Exercise directions:
Rewrite the stretch from the line containing "Click Rudy Pérez" through the end of the items, replacing "Producer" with "Composer" and keeping everything else unchanged. Leave the pictures out of the answer.
- - - - - - -
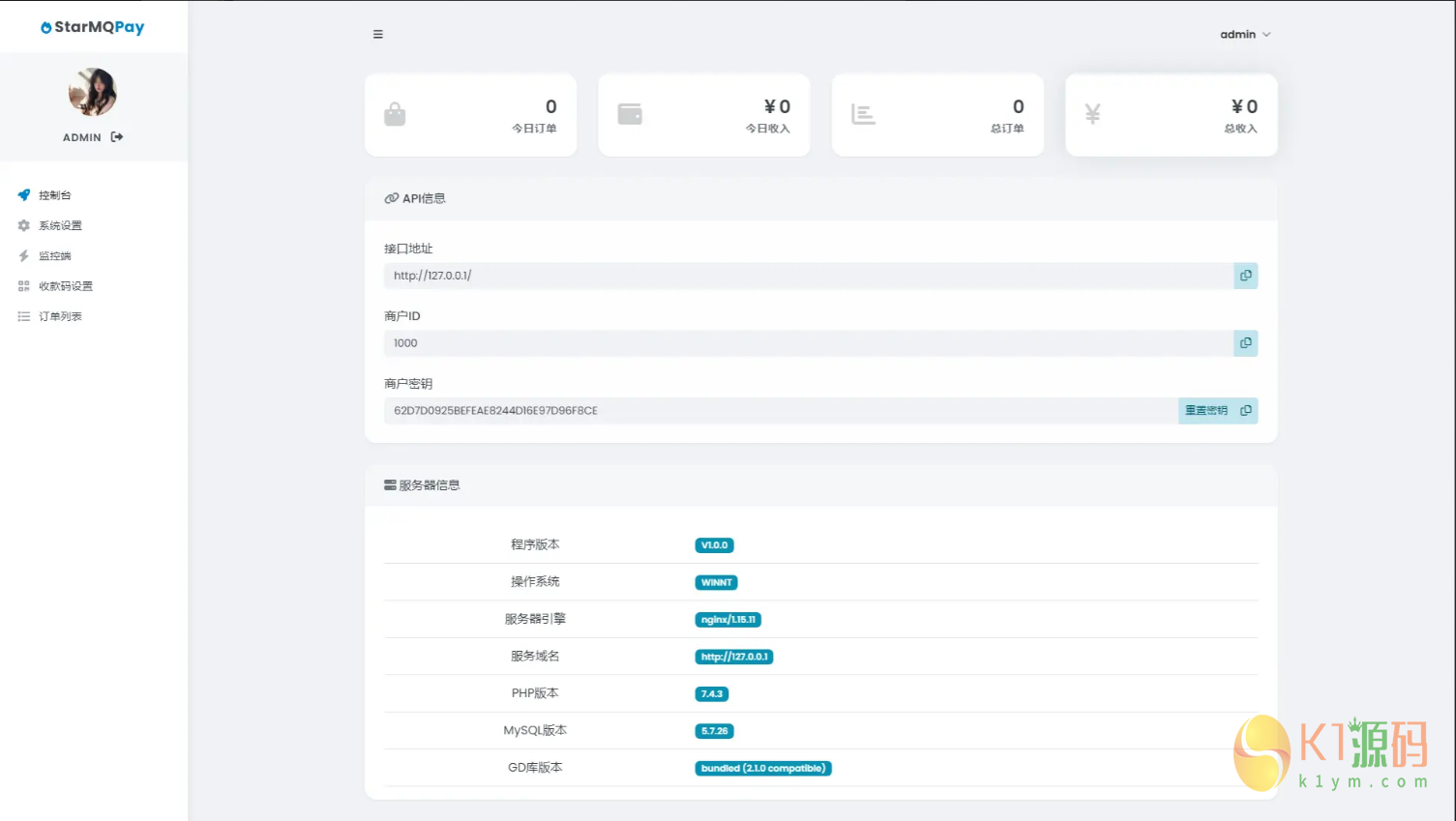This screenshot has height=821, width=1456.
Task: Click the shopping bag icon for today's orders
Action: [395, 114]
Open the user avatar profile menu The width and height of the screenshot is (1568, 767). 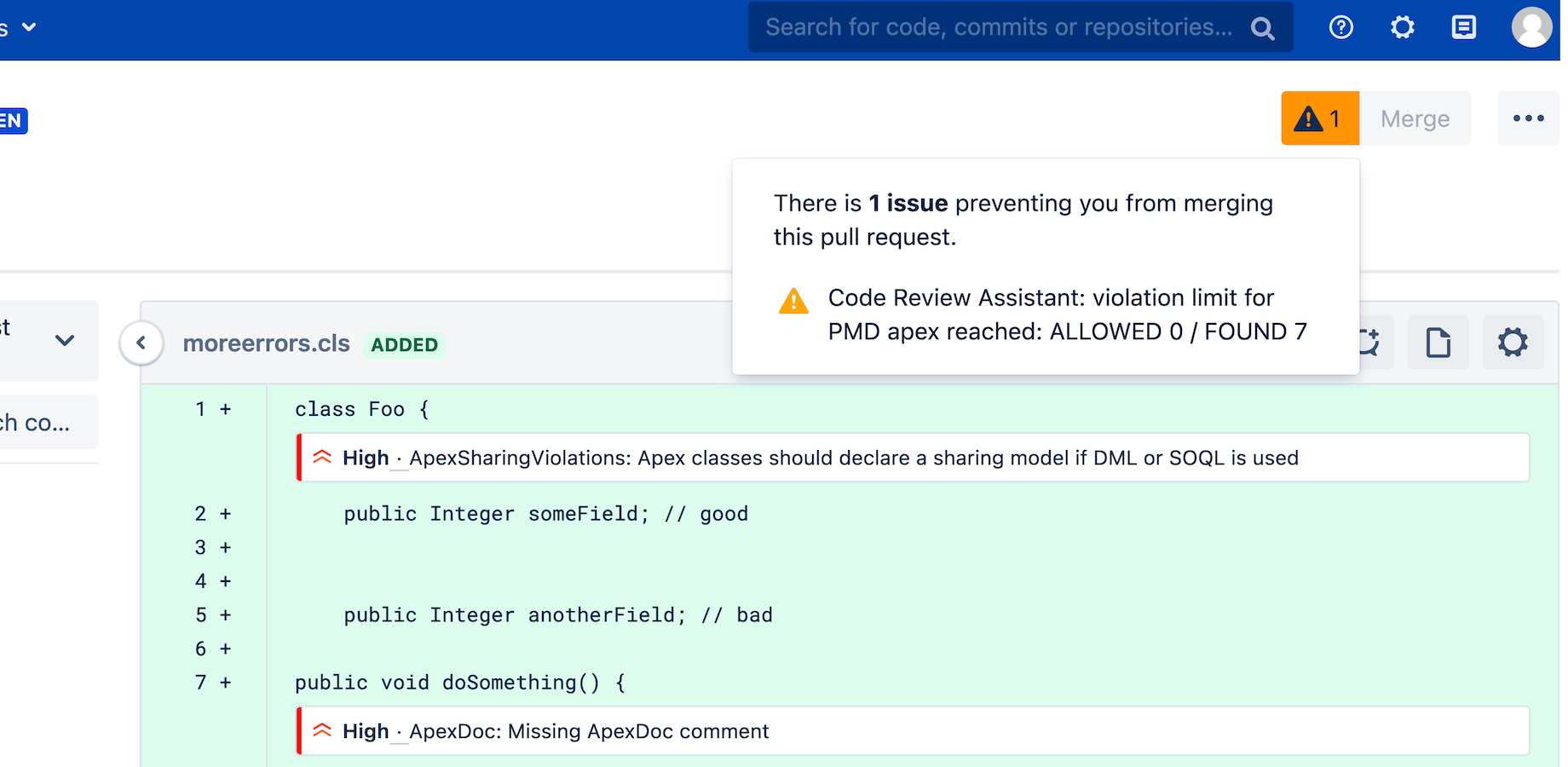coord(1531,27)
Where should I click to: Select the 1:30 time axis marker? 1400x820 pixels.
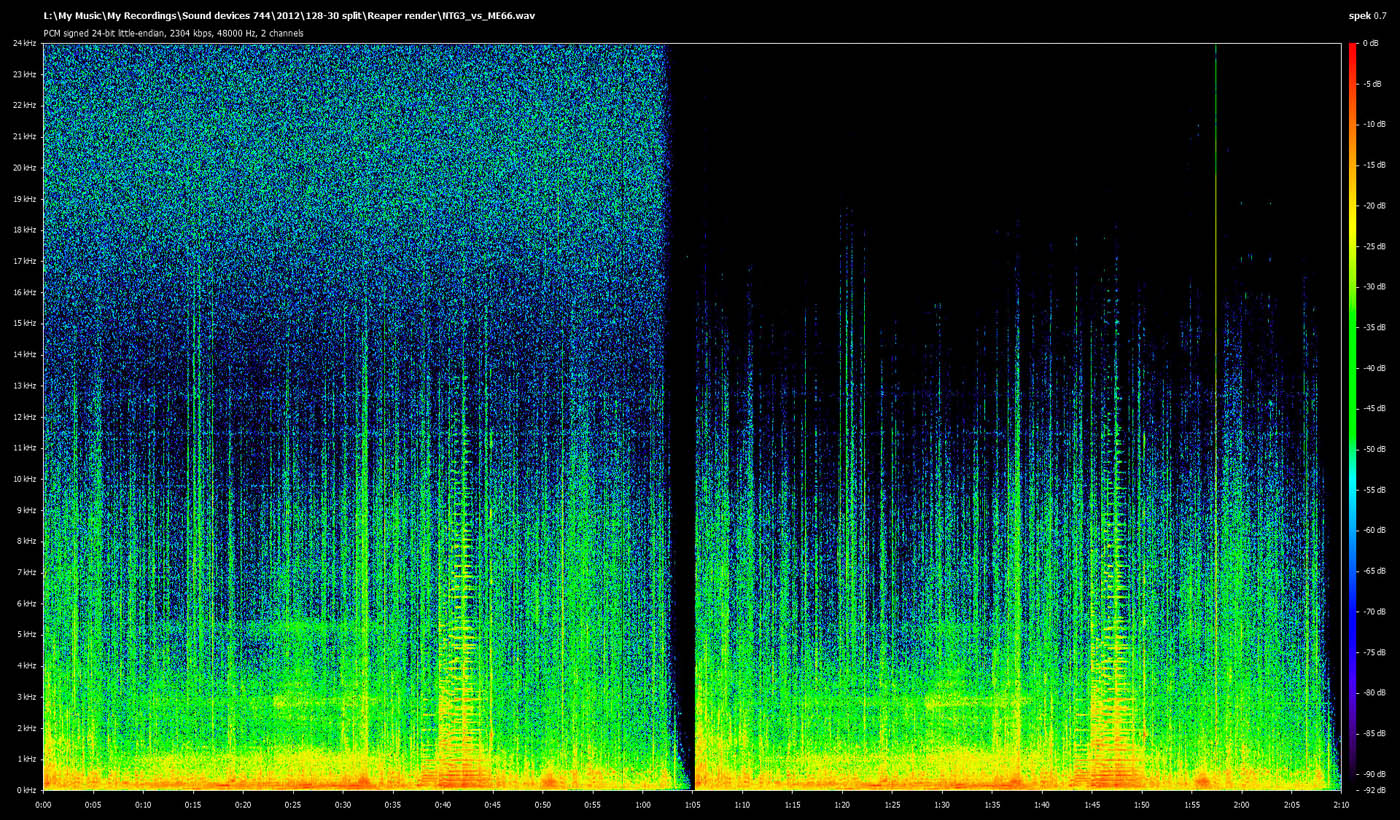point(942,804)
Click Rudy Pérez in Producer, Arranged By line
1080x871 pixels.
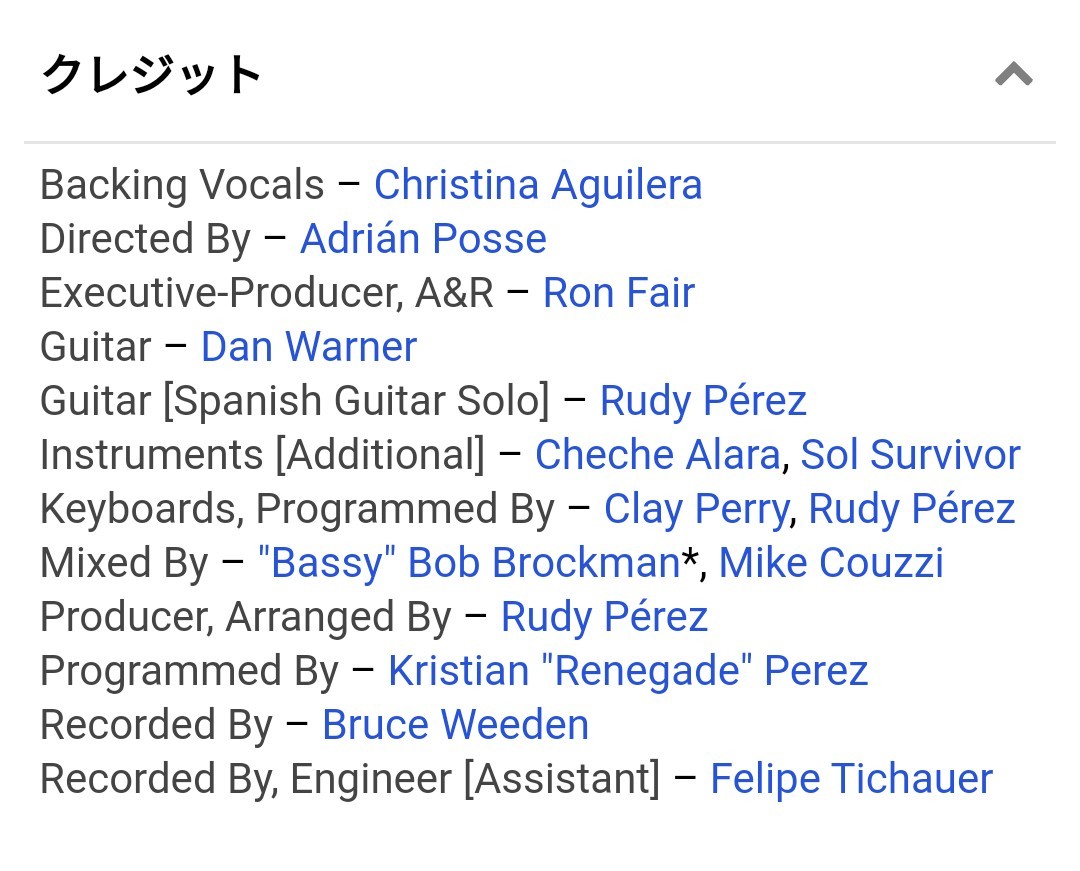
- - - - - - -
Worked answer:
Click Rudy Pérez in Composer, Arranged By line
1080x871 pixels.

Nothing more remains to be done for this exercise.